UNITED STATES
SECURITIES AND EXCHANGE COMMISSION
Washington, D.C. 20549
FORM 8-K
CURRENT REPORT
Pursuant to Section 13 or 15(d) of the Securities Exchange Act of 1934
Date of Report
(Date of earliest event reported)
June 8, 2015
Mindpix Corporation
(Exact name of registrant as specified in its charter)
Nevada | | 000-55145 | | 46-2461343 |
(State or other jurisdiction | | (Commission | | (I. R. S. Employer |
of incorporation) | | File Number) | | Identification No.) |
940 Lincoln Rd., Suite 315 Miami Beach, FL | | 33139 |
(Address of principal executive offices) | | (ZIP Code) |
(305) 921-9814
(Registrant’s telephone number, including area code)
Not Applicable
(Former name or former address, if changed since last report)
Check the appropriate box below if the Form 8-K filing is intended to simultaneously satisfy the filing obligation of the registrant under any of the following provisions:
[ ] Written communications pursuant to Rule 425 under the Securities Act (17 CFR 230.425)
[ ] Soliciting material pursuant to Rule 14a-12 under the Exchange Act (17 CFR 240.14a-12)
[ ] Pre-commencement communications pursuant to Rule 14d-2(b) under the Exchange Act (17 CFR 240.14d-2(b))
[ ] Pre-commencement communications pursuant to Rule 13e-4(c) under the Exchange Act (17 CFR 240.13e-4(c))
Item 1.01 Entry in a Material Definitive Agreement
Item 2.03 Creation of a Direct Financial Obligation
Item 3.02 Unregistered Sales of Equity Securities
The Company has entered into three convertible notes with a shareholder that amend or restate previous investments and one new note.

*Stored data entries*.
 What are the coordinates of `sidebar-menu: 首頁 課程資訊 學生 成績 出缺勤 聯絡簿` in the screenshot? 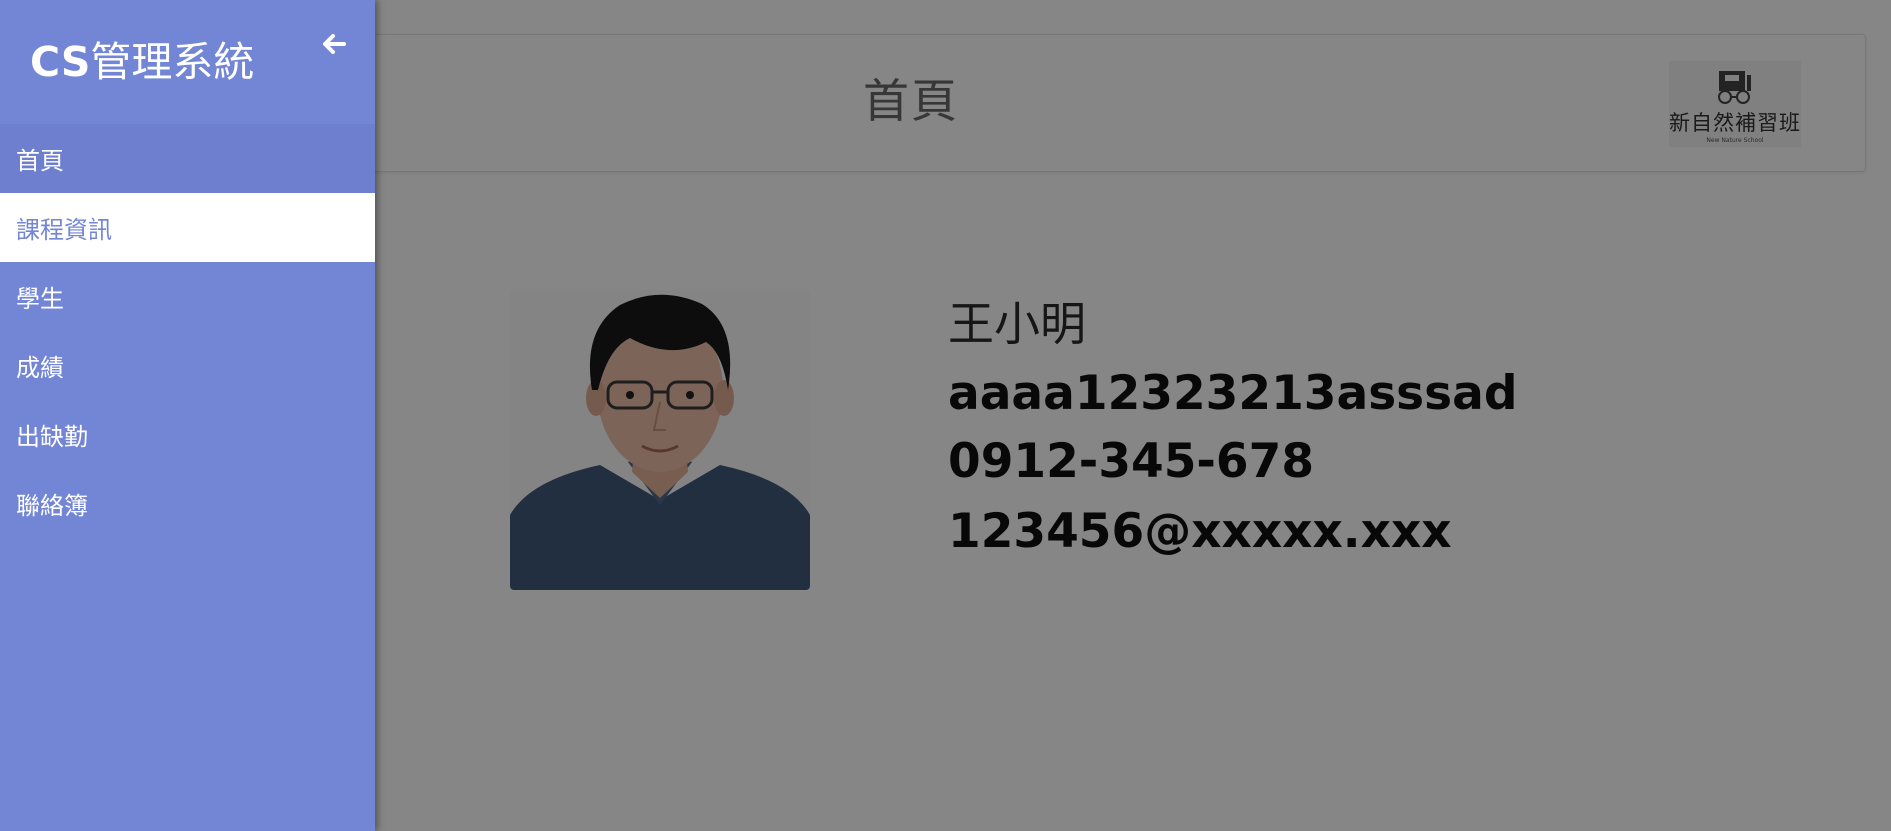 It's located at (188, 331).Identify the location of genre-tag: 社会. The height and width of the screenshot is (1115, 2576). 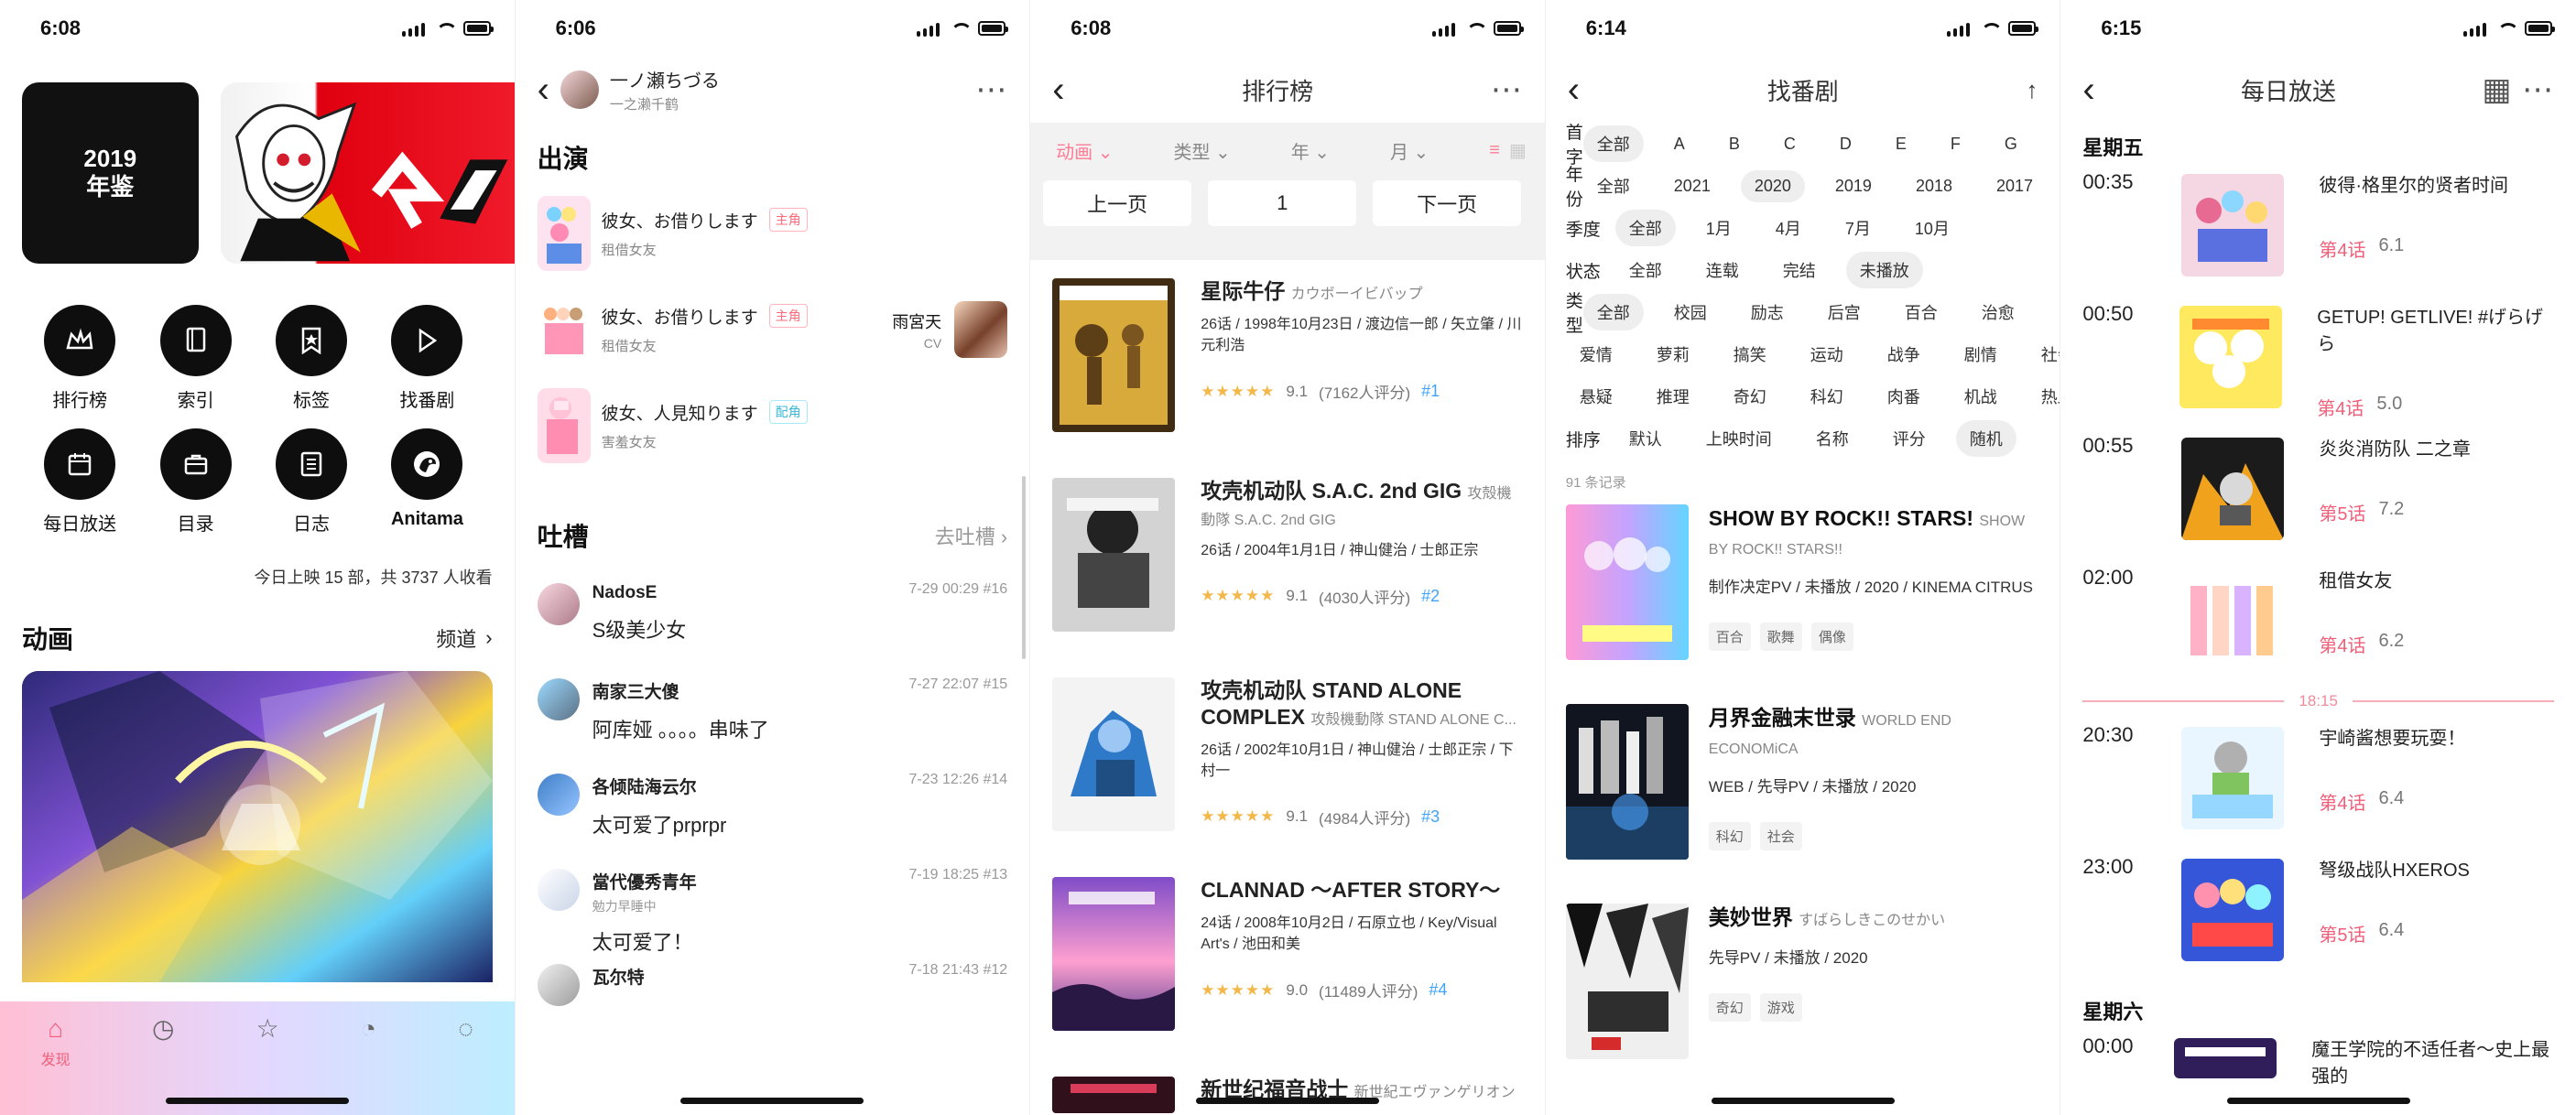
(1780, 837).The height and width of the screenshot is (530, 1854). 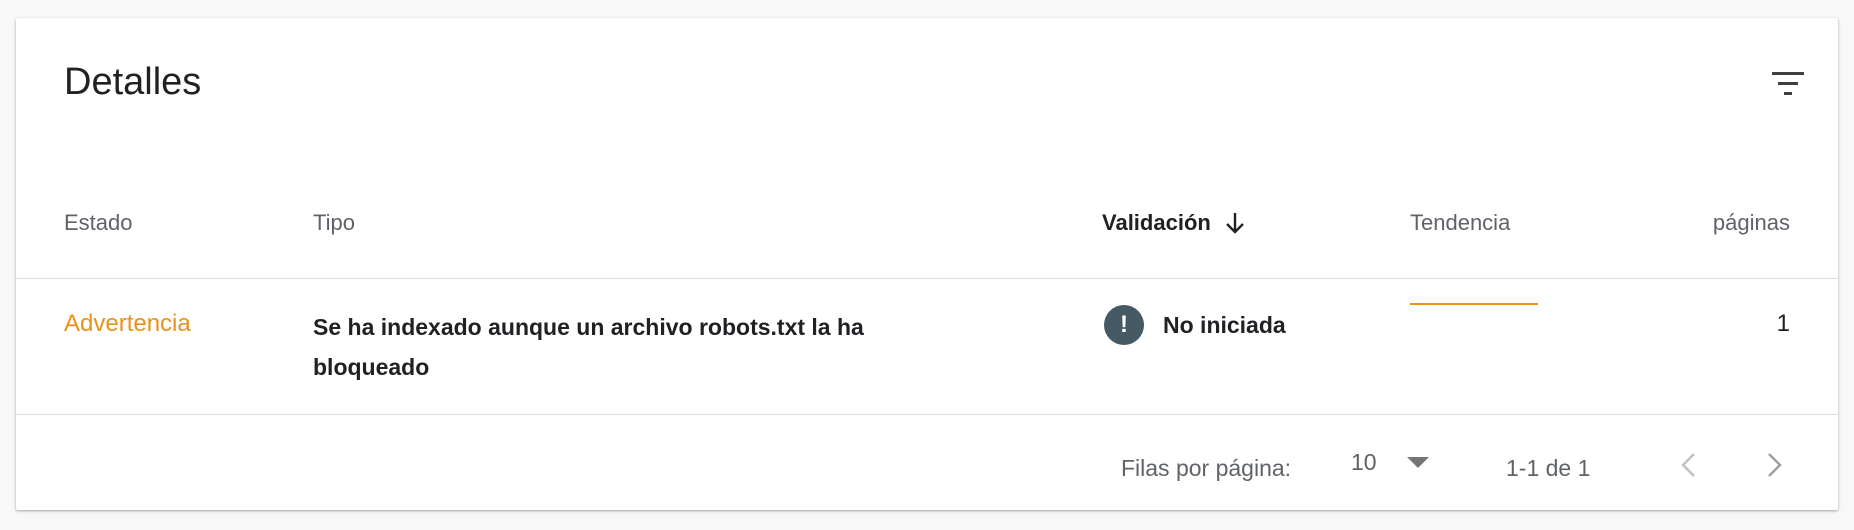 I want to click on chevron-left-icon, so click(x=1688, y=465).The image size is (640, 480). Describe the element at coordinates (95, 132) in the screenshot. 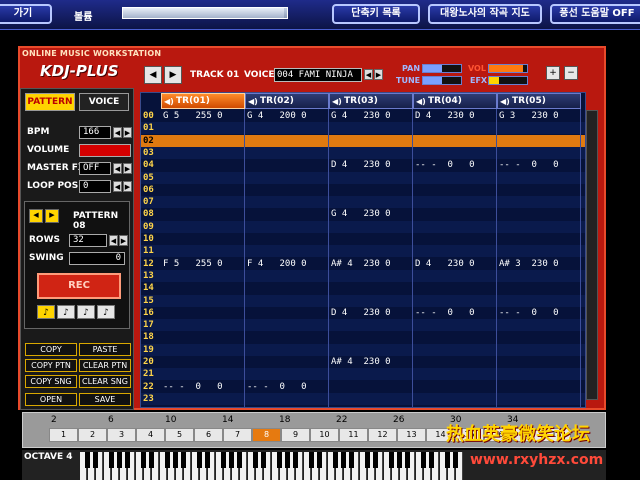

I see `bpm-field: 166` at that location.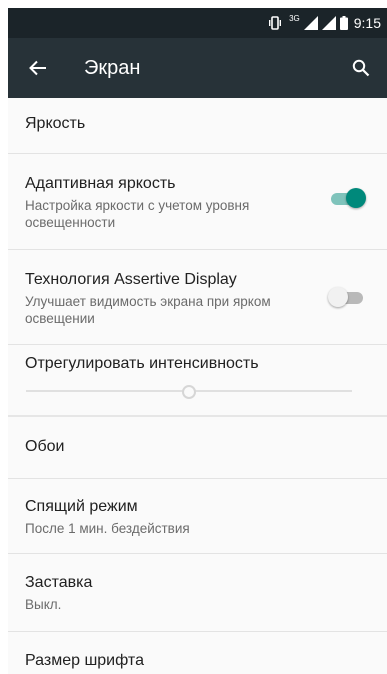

*YOUR TASKS*.
1. Reproduce the passage of the Mindpix 8-K filing above, starting with "Check the appropriate" and going on through "(17 CFR 230.425)".
2. Decide whether each of the following statements agrees with the Mindpix 8-K filing above. Answer yes or no for each and quote the words of the filing that settle it: (a) the earliest event reported occurred on June 8, 2015; (b) the registrant's principal executive offices are located in Miami Beach, Florida; (c) the company entered into two convertible notes with a shareholder.
3. Pick up the Mindpix 8-K filing above from its final sentence and continue it.

*SOLVED PROBLEMS*.
1.
Check the appropriate box below if the Form 8-K filing is intended to simultaneously satisfy the filing obligation of the registrant under any of the following provisions:
[ ] Written communications pursuant to Rule 425 under the Securities Act (17 CFR 230.425)

2.
(a) Yes: "June 8, 2015"
(b) Yes: "940 Lincoln Rd., Suite 315 Miami Beach, FL"
(c) No: "three convertible notes with a shareholder"

3.
$450,000 originally invested July 1, 2014. The investor originally invested $450,000 by way of a stock purchase agreement on or about July 1, 2014. The Company has not been able to deliver the shares required thereunder as the Company does not have enough authorized shares available. Therefore, the Company and the investor agreed to convert the investment into a convertible note with the following terms:
| ● | Interest at 8% per annum |
| | |
| ● | Conversion into at the lesser of $.0002 or 20% of the average of the five lowest intraday trading prices over the 20 trading days prior to the date of conversion |
$361,102 originally invested October 8, 2014. The investor originally invested $350,000 by way of a promissory note on or about October 8, 2014 with a maturity date of March 16, 2015. As the Company was unable to repay the note at that time the Company and the investor agreed to enter into a new note for the principal amount pluse accrued and unpaid interest, with the following terms:
| ● | Interest at 8% per annum |
| | |
| ● | Conversion into common stock at the lesser of $.0002 or 20% of the average of the five lowest intraday trading prices over the 20 trading days prior to the date of conversion |
$7,000 originally invested March 16, 2014. The investor originally invested $7,000 on March 16, 2015. At that time the Company and the investor did not enter into a written agreement. Subsequently, the Company and the investor agreed to enter into a note with the following terms:
| ● | Interest at 8% per annum |
| | |
| ● | Conversion into common stock at the lesser of $.0002 or 20% of the average of the five lowest intraday trading prices over the 20 trading days prior to the date of conversion |
$20,000 Convertible note entered into on July 22, 2015 with the following terms:
| ● | Interest at 8% per annum |
| | |
| ● | Conversion into common stock at the lesser of $.0002 or 20% of the average of the five lowest intraday trading prices over the 20 trading days prior to the date of conversion |
The Company has also entered into a convertible promissory note with it’s CEO for accrued and unpaid salary in the amount of $90,000. The Note accrues interest at 6% per annum and is convertible into common stock of the Company at the lesser of $.0002 or 20% of the average of the five lowest intraday trading prices over the 20 trading days prior to the date of conversion.
The foregoing information is a summary of the Notes, is not complete, and is qualified in its entirety by reference to the full text of the Notes, which are attached as an exhibit to this Current Report on Form 8-K. Readers should review the Notes in their entirety for a complete understanding of the terms and conditions associated with these transactions.
Item 9.01 – Financial Statements and Exhibits.
(d) Exhibits.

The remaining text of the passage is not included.